Like our daily newspaper (which announced the ranking in a 2-inch, single-column note), our regional business journal (which carried a nice summary article) and so many other citizens who hold high regards for our city’s library, I say, “Congratulations.”
Having completed this honorific act, I now ask the questions that ought to be asked of every statistical claim: “By whom?” “For what?” “How?” And, finally, “With what consequences?”
By whom?
The person who bestowed the ranking is Dr. John W. Miller, President of Central Connecticut University. Miller holds a bachelor’s degree in journalism from Ohio University (1969), a master’s degree in education from Northern Illinois University (1972) and a doctorate degree in education from Purdue University (1975).
For what?
Miller’s statistical exercise is intended to rank “literate cities.” He initiated the system when he served as chancellor at the University of Wisconsin-Whitewater. Two years ago, St. Louis libraries ranked third. Dr, Miller ranks the City of St. Louis the 15th most literate city among all 69 US urban places with populations over 250,000. For someone who once taught American urban history and urban studies at the university level, that claim is only a little short of the miraculous.
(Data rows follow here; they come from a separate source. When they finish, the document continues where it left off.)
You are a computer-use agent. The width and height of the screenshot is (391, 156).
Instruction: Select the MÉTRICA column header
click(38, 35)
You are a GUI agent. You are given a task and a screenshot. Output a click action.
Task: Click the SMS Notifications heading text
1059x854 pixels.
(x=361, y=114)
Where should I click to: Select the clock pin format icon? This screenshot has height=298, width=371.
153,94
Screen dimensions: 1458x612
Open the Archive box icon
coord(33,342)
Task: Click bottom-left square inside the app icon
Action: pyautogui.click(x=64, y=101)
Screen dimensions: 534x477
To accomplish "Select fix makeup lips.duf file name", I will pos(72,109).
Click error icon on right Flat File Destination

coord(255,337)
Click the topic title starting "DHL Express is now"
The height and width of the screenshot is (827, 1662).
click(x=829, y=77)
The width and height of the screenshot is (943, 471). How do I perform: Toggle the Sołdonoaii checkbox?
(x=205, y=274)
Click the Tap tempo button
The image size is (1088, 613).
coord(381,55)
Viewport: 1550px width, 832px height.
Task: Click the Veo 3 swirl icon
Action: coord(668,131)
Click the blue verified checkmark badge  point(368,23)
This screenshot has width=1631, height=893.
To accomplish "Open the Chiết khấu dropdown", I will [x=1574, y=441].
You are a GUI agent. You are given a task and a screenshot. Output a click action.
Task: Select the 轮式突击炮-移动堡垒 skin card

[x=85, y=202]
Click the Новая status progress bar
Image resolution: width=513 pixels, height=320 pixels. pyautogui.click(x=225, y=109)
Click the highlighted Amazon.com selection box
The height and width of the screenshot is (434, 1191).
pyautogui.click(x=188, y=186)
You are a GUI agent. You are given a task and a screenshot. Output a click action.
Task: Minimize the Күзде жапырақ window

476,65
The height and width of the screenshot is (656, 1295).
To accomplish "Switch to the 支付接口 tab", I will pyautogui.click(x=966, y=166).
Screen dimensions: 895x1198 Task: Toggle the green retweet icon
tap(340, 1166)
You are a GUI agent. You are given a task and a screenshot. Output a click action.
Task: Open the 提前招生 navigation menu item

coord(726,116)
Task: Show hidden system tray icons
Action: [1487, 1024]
Here are a few statistical realities: The City of St. Louis has lost over half its population since the end of World War II (declining from over 850,000 to under 350,000). Moreover, it has a high incidence of functional literacy (the State of Missouri counts over 40% of the adult population as workplace “literacy problems”) and a growing number of new immigrants (15 percent in 2000 and projected to rise to 23% by 2010) who can neither speak nor write the language, The City of St. Louis also has a public school system that has had to be saved from shambles any number of times since the end of World War II. With such population and educational realities, there can be no doubt that the number one “libraries” ranking helped the city win its place in the upper quartile of America’s literate cities.
How?
Miller’s earlier ranking scored the City of St. Louis as the nation’s 3rd-most “literate city.” And “Number 1” in the “libraries” category in his newest report on America’s Most Literate Cities, 2005, including the sources of the statistics for the rankings.
The methodology that Dr. Miller uses (multivariate analysis) is simple enough to make it easy to understand, although like Tom Hennen’s “best public library” rankings, the actual weighting formula for Miller’s rankings remains unreported. By focusing on statistics for the “We’re number fifteen!” city of St. Louis and the “We’re number one” claim of the St. Louis Public Library, we can get an idea of what goes into conducting this ranking system.
Level of the community's educational attainment
Like so many other old and heavily segregated cities, St. Louis did poorly in this ranking, placing 58th out of a total of the 69 cities included in the count.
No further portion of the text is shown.